Hali hazırda köylerde yaşayan eş dostu, akrabası olanların çok bildiği bir şeydir; “köy misafirperverliği”. Gösterdikleri çabanın yarısıyla bile, birçok insan o evlerden gayet memnun ve keyifli bir misafir olarak ayrılır. Özledik…
1. Siz geldiniz diye bayram sofrası kurulur. O evde pişirilebilecek en lezzetli şeyler pişirilir.
2. Varsa durumları büyükbaş, yoksa küçükbaş, hiç yoksa kendilerini keserler. Sizi o evden et yedirmeden göndermezler.
Ya gerçekten bunu yapmaya kalktıklarında onları engelleyin. Çok üzülüyoruz.
3. Yüzde yüz el yapımı 6 ton ağırlığındaki yer yatağı ve yorganlarda uyutulursunuz.
O yorganlar sadece misafirler için günlerce uğraşarak elle yapılmıştır. Evdeki hiç kimse o yorganlarda uyumaz. Misafirin o!
4. Aç kalma pahasına, sanki çok açmışsınız gibi ellerindeki tüm yiyecekleri önünüze yığarlar.
Her yarım saatte bir size “Aç mısınız?” diye sorarlar. Daha bir saat önce sofradan kalkmış olmanızın hiçbir önemi yoktur.
5. Sizi memnun etmek, tok göndermek, rahat ettirmek için çabalayıp dururlar.
Sırtınıza verilen yastıklar, altınızdan eksik olmayan minderler yetmez. Hala sizi rahat edemediklerinden şüphelenirler.
6. Gerekirse yemez, yine sizin önünüze koyarlar. Sizin o pis boğazınızı doyurmaya çalışırlar.
Siz bilmezsiniz ama bazen evdeki son kavurmayı size verirler.
7. Yemezseniz gücenir, yanlış bir şey yaptıklarını düşünürler.
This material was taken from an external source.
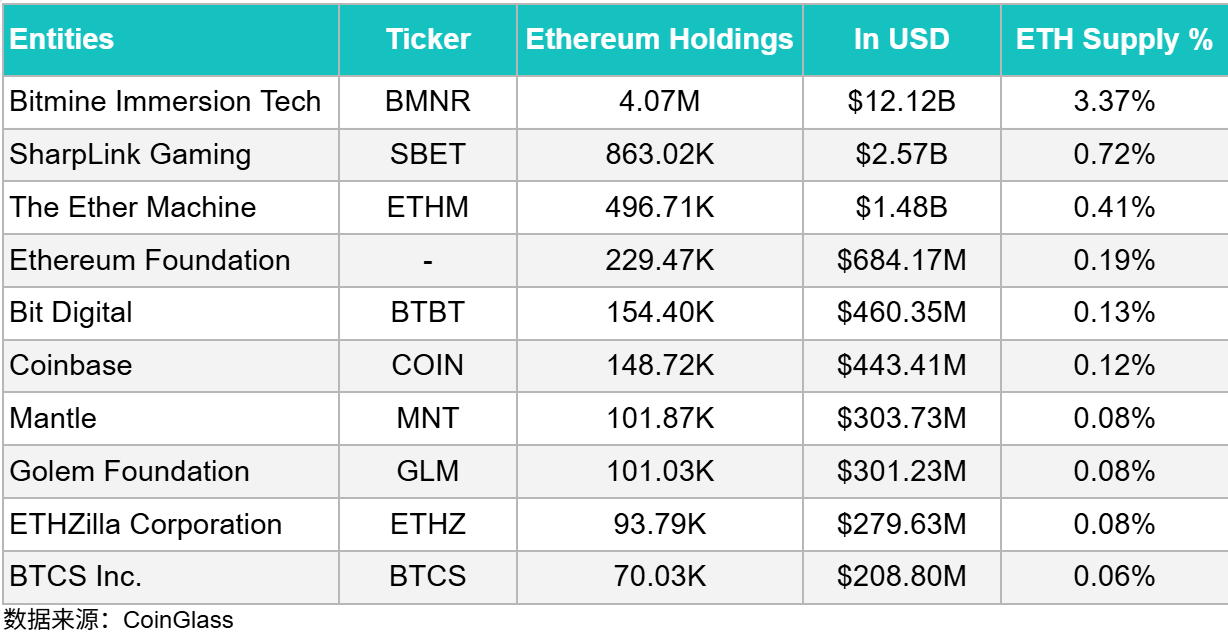The width and height of the screenshot is (1228, 634).
Task: Select the ETH Supply % header
Action: tap(1114, 40)
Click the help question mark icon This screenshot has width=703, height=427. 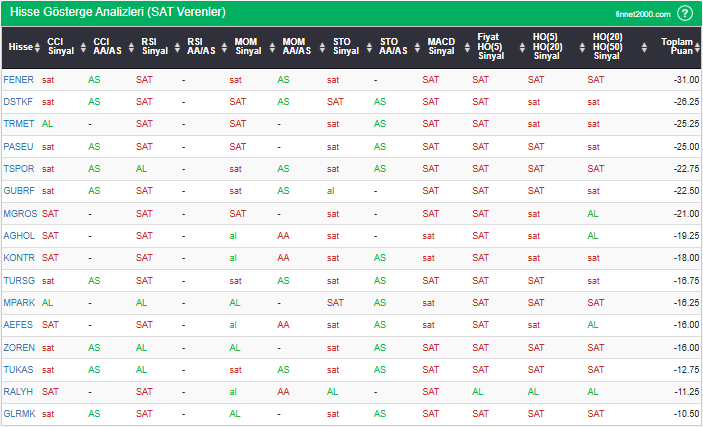click(685, 13)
Siz yine de çok abartmayın. İnsanların rızkını bitirmeyin.
Önünüze koydukları şeyi yemezseniz üzülürler. Acaba ne eksik, diye düşünüp üzülürler.
8. Hiçbir konuda sizi kırmazlar, gönlünüzü yapmak için ellerinden geleni yaparlar.
Mesela canınız o evde olmayan bir şey mi çekti. Hemen köye haber salınır. O canınızın istediği şey mutlaka bulunur.
9. Onlar için siz hep, açsınızdır.
Bir türlü onları doyduğunuza inandıramazsınız.
10. Kimse o minnoşlara, evinden misafiri aç gönderdi dedirtemez!
Dünyaları yemeniz onları çok mutlu eder. Çok şükür, derler.
11. Kafanızı yan tarafa çevirir çevirmez, çayınız tazelenir. İstemiyorum deseniz bile “olsun” denir. O çay sonsuza kadar tazelenir.
İçmeseniz bile o çay tazelenip durur. Misafirin ağzı boş bırakılmaz tamam mı!
12. Evin en sıcak odasında ağırlanır, en güzel yatağında yatırılır, en rahat köşesine oturtulursunuz.
Evin en değerli insanı sizsinizdir. Tek amaç sizi rahat ettirmektir.
13. Normalde evde o kadar soba yakmadıkları halde, siz üşümeyesiniz diye dünyaları yakarlar.
Ne var ne yok yakarlar. Misafir üşütülmez!
Bonus yolluk: Tabii ki hem yolda yemeniz, hem de evinize götürmeniz için memleketin neyi meşhursa ondan yanınıza koca bir paket verirler.
Evde ne var ne yok, size yedirmişlerdir. İnşallah çok yük olmadınız.